Für Klöckner & Co ist es zentral, die Effizienz unserer Kunden neben unseren digitalen Lösungen auch über analoge Wege langfristig zu steigern. Immer wieder stellen wir fest, dass viele unserer Kunden Arbeitsschritte noch auf konventionelle Weise durchführen. Hier schaffen wir beispielsweise durch unsere Investitionen in 3D-Laser einen Mehrwert, da wir mehrere Arbeitsschritte, wie das Bohren, Sägen oder Schlitzen, zu attraktiven Konditionen und unter einem deutlichen Zugewinn an Präzision kombinieren können. Im Vereinigten Königreich haben wir beispielsweise das zweitgrößte landesweite 3D-Laser-Zentrum in der Nähe von Dudley aufgebaut. Auch in weiteren Ländern wurden erste Maschinen in Betrieb genommen.

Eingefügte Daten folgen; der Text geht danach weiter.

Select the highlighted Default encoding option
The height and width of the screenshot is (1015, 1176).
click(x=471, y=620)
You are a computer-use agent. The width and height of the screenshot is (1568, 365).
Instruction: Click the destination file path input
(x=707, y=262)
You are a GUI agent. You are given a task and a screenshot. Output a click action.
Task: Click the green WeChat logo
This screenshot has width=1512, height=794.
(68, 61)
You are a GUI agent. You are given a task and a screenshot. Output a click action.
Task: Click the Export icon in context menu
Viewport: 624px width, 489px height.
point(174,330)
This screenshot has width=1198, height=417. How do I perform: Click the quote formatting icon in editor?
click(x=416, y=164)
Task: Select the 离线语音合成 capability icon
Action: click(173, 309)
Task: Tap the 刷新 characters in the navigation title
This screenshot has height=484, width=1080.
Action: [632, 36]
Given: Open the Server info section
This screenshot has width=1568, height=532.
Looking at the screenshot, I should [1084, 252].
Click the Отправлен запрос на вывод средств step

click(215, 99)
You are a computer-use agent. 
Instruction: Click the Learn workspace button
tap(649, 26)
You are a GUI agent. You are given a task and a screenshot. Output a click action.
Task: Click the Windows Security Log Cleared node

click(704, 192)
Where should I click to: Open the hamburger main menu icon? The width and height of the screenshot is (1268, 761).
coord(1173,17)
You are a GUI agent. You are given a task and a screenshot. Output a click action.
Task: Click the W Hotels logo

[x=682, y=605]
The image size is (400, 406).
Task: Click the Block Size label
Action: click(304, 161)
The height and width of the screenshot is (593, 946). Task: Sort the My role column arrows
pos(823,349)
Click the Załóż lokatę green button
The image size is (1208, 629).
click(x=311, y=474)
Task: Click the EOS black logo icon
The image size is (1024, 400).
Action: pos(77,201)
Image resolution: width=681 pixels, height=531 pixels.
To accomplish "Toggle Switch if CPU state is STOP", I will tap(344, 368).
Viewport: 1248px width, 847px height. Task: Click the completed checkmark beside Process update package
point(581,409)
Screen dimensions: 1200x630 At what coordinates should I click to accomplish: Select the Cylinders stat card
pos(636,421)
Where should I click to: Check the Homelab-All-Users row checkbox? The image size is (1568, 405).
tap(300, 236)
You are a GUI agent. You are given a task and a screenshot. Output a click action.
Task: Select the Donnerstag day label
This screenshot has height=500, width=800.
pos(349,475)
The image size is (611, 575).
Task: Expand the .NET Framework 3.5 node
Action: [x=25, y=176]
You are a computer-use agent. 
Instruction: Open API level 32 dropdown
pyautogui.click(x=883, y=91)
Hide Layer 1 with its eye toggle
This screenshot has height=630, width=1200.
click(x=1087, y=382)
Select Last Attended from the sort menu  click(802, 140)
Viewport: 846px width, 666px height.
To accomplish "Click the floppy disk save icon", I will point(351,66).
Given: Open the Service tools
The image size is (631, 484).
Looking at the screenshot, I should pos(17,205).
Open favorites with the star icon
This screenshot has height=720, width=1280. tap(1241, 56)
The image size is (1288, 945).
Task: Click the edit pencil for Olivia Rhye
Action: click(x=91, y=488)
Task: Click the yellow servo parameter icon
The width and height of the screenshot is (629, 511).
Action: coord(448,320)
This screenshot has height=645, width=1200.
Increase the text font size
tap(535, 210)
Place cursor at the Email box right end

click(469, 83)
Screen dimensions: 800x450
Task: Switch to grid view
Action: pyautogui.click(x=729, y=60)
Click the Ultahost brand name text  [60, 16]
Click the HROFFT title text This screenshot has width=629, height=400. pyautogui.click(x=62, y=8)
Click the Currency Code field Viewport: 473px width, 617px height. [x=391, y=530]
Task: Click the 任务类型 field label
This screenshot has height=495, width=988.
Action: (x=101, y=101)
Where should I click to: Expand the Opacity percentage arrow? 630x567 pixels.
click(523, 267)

Insgesamt haben wir konzernweit bereits 16 3D-Laser im Einsatz, womit wir diese Nische sehr erfolgreich besetzen.

Auch das margenstärkere Geschäft mit höherwertigen Produkten bauen wir weiter aus. So konnten wir beispielsweise die Verarbeitungsmenge in unserem Service-Center am Standort in Bönen, Nordrhein-Westfalen, für Aluminium-Flachprodukte im Berichtszeitraum deutlich steigern.

Unsere US-Landesgesellschaft, Kloeckner Metals Corporation (KMC), nutzt zudem eine neue Produktlinie innovativ beschichteter Bleche und Profile sowohl für private architektonische als auch für industrielle Anwendungen. Darüber hinaus hat KMC das Angebot zusätzlicher komplexer Bearbeitungsprozesse für Legierungs- und Edelstahlbleche sowie angearbeitete Metallprodukte erweitert.

EFFIZIENZVERBESSERUNG

Die dezentrale Ausrichtung im Hinblick auf das operative Geschäft betrifft auch die Maßnahmen und Projekte zur Effizienzsteigerung. Diese werden zunehmend von den jeweiligen Landesorganisationen initiiert und gesteuert, um eine noch schnellere und effizientere Umsetzung unserer Strategie sicherzustellen.

Im laufenden Jahr werden wir unser Geschäft in Deutschland durch eine lokale Ausrichtung auf ausgewählte Services sowie durch Adjustierungen des Produktangebots weiter verbessern. In den USA tragen Projekte zur Auslagerung von Buchungs- und Logistikdienstleistungen zur Steigerung unserer Effizienz bei. In den jeweiligen Landesorganisationen existieren darüber hinaus viele weitere Initiativen, wie z. B. die Optimierung der logistischen Prozesse beim Vertrieb technischer Produkte in der Schweiz, die vor dem Hintergrund ihres lokalen Effektes auch vor Ort gesteuert werden. Die Durchführung von Programmen zur Effizienzsteigerung führt zu einer Senkung von Kosten und bewirkt gleichzeitig eine stärkere Fokussierung auf unsere Kernkompetenzen.